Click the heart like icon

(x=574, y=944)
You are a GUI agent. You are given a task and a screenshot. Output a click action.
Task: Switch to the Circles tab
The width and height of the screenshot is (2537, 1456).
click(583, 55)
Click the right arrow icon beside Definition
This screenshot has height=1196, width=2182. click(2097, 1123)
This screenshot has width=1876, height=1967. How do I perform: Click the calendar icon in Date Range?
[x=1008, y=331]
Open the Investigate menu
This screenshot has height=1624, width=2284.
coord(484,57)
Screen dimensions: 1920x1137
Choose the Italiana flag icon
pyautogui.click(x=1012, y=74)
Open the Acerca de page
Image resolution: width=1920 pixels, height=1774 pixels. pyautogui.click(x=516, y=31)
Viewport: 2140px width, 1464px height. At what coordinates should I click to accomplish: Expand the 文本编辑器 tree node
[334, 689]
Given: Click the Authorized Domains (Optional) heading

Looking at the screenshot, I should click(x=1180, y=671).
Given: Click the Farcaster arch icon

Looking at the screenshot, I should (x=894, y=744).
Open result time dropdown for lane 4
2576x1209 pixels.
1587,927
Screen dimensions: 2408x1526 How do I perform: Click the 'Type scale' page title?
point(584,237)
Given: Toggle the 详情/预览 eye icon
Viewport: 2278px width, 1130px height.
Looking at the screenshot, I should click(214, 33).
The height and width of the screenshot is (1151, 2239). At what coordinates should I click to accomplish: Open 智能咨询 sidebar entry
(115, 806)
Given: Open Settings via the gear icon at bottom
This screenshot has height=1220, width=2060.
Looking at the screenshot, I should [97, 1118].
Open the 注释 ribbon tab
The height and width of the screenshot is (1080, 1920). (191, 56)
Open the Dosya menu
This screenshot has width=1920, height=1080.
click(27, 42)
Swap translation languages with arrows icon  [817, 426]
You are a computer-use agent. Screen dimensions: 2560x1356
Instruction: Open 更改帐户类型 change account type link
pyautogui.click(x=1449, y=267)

◆ ◆ ◆ ◆ ◆

§ **Assignment**: Find where the line with "Viewport: 2140px width, 1464px" sits in the material above, then copy exactly from it through the line with "Given: Toggle the 详情/预览 eye icon". Add no other line.

§ **Finished exercise**:
Viewport: 2140px width, 1464px height. At what coordinates should I click to accomplish: Expand the 文本编辑器 tree node
[334, 689]
Given: Click the Authorized Domains (Optional) heading

Looking at the screenshot, I should click(x=1180, y=671).
Given: Click the Farcaster arch icon

Looking at the screenshot, I should (x=894, y=744).
Open result time dropdown for lane 4
2576x1209 pixels.
1587,927
Screen dimensions: 2408x1526 How do I perform: Click the 'Type scale' page title?
point(584,237)
Given: Toggle the 详情/预览 eye icon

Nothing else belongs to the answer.